WHAT YOU HAVE TO DO: Convert the lines starting at the one containing "Select the actions_resource_types" and ending at the one containing "Open the Info" into a Markdown table with the columns Row and Line. Skip blank lines.

— start of SUPPLIED RECORDS —

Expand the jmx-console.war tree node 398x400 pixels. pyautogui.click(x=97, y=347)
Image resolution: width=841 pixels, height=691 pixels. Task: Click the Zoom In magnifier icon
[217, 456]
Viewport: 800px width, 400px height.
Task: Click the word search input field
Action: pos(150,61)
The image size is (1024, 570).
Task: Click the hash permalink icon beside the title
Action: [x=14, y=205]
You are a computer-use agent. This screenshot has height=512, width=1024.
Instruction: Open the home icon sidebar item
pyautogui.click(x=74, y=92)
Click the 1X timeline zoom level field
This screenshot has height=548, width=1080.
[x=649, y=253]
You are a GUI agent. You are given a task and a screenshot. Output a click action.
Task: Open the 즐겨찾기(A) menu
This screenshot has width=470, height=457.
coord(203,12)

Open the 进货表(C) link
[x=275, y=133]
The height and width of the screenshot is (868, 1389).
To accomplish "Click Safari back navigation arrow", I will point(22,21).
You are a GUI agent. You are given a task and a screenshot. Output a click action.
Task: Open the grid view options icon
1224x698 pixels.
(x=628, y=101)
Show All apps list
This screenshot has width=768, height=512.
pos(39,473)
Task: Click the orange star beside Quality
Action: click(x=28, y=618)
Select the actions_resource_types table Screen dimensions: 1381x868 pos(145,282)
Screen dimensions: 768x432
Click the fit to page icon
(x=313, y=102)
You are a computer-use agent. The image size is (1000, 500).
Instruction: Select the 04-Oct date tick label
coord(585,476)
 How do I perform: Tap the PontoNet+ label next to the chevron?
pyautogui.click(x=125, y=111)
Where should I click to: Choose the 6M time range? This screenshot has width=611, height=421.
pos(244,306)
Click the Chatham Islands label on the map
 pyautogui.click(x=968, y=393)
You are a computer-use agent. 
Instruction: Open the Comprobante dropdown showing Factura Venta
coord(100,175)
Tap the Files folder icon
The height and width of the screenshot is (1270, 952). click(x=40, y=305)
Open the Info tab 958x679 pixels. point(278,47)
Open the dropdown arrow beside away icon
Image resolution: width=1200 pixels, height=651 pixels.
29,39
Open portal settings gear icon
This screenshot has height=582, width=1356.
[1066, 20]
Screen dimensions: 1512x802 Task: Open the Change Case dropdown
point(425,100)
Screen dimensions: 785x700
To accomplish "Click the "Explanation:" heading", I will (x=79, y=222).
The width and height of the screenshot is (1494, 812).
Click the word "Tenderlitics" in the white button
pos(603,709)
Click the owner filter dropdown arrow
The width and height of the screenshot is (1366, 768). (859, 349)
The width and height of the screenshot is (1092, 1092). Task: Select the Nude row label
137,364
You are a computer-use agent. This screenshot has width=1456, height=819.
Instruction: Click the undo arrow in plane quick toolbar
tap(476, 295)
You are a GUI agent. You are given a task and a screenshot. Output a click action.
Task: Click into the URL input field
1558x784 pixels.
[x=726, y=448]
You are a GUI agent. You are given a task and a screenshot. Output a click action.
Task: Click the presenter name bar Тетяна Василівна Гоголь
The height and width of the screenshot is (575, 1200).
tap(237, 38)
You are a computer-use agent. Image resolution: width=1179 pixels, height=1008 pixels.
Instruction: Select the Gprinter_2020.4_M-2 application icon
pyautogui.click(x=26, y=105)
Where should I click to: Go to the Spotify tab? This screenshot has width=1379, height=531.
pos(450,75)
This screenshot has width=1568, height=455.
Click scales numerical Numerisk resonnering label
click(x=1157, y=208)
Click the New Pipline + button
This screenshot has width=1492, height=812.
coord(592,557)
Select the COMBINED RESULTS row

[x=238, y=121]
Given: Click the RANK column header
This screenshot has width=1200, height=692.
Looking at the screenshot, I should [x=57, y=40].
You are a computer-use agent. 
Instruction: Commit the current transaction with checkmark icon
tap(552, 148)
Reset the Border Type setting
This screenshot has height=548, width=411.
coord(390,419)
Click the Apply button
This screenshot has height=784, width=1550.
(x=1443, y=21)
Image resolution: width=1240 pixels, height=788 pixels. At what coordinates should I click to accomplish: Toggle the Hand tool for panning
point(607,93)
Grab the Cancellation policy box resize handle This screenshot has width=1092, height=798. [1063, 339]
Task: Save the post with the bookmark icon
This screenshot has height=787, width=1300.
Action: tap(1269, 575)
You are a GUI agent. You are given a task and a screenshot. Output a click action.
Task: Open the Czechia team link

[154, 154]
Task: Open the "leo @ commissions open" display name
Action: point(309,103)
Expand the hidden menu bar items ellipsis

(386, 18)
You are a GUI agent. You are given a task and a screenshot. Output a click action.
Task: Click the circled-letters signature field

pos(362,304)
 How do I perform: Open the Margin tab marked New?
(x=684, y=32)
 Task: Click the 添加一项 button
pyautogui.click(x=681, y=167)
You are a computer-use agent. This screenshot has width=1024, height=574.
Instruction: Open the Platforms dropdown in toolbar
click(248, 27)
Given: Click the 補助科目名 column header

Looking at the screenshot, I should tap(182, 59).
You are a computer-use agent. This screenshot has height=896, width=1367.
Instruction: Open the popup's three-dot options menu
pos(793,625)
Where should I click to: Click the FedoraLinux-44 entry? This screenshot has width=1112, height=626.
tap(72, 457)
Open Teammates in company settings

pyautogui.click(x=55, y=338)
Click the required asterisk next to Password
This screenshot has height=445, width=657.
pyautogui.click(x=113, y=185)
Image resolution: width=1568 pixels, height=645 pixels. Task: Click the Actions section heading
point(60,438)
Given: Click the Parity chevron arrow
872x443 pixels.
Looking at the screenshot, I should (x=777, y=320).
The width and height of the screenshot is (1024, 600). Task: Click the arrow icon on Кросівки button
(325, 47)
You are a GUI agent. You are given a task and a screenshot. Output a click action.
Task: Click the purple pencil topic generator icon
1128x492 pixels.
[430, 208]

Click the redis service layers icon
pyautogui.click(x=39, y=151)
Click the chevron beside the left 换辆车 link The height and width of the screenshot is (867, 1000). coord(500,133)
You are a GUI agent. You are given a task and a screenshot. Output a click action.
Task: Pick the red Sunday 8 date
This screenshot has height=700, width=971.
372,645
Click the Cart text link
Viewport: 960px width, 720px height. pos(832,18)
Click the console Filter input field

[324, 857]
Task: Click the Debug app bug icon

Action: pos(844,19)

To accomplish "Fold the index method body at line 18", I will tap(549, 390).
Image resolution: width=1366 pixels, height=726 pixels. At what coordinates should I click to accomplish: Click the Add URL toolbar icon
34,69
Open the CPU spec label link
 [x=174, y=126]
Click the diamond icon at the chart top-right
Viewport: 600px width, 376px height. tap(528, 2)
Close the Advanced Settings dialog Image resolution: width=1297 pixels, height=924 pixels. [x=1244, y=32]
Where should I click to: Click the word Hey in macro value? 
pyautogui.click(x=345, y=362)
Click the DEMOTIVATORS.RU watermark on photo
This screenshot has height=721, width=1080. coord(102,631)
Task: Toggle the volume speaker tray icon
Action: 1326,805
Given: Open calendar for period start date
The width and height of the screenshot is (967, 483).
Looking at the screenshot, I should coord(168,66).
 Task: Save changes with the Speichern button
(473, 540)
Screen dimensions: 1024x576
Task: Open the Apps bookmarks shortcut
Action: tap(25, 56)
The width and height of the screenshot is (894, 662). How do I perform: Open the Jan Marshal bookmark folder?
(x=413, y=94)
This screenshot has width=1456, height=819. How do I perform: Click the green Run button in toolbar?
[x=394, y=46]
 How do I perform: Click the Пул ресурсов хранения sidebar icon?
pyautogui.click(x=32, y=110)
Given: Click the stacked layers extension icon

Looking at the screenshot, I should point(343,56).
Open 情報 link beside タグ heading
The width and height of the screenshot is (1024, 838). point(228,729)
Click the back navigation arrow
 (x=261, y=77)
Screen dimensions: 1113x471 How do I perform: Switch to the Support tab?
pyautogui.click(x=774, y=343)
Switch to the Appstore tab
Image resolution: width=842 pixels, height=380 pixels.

— end of SUPPLIED RECORDS —

TASK ANSWER:
| Row | Line |
|---|---|
| 1 | Select the actions_resource_types table Screen dimensions: 1381x868 pos(145,282) |
| 2 | Screen dimensions: 768x432 |
| 3 | Click the fit to page icon |
| 4 | (x=313, y=102) |
| 5 | You are a computer-use agent. The image size is (1000, 500). |
| 6 | Instruction: Select the 04-Oct date tick label |
| 7 | coord(585,476) |
| 8 |  How do I perform: Tap the PontoNet+ label next to the chevron? |
| 9 | pyautogui.click(x=125, y=111) |
| 10 | Where should I click to: Choose the 6M time range? This screenshot has width=611, height=421. |
| 11 | pos(244,306) |
| 12 | Click the Chatham Islands label on the map |
| 13 |  pyautogui.click(x=968, y=393) |
| 14 | You are a computer-use agent.  |
| 15 | Instruction: Open the Comprobante dropdown showing Factura Venta |
| 16 | coord(100,175) |
| 17 | Tap the Files folder icon |
| 18 | The height and width of the screenshot is (1270, 952). click(x=40, y=305) |
| 19 | Open the Info tab 958x679 pixels. point(278,47) |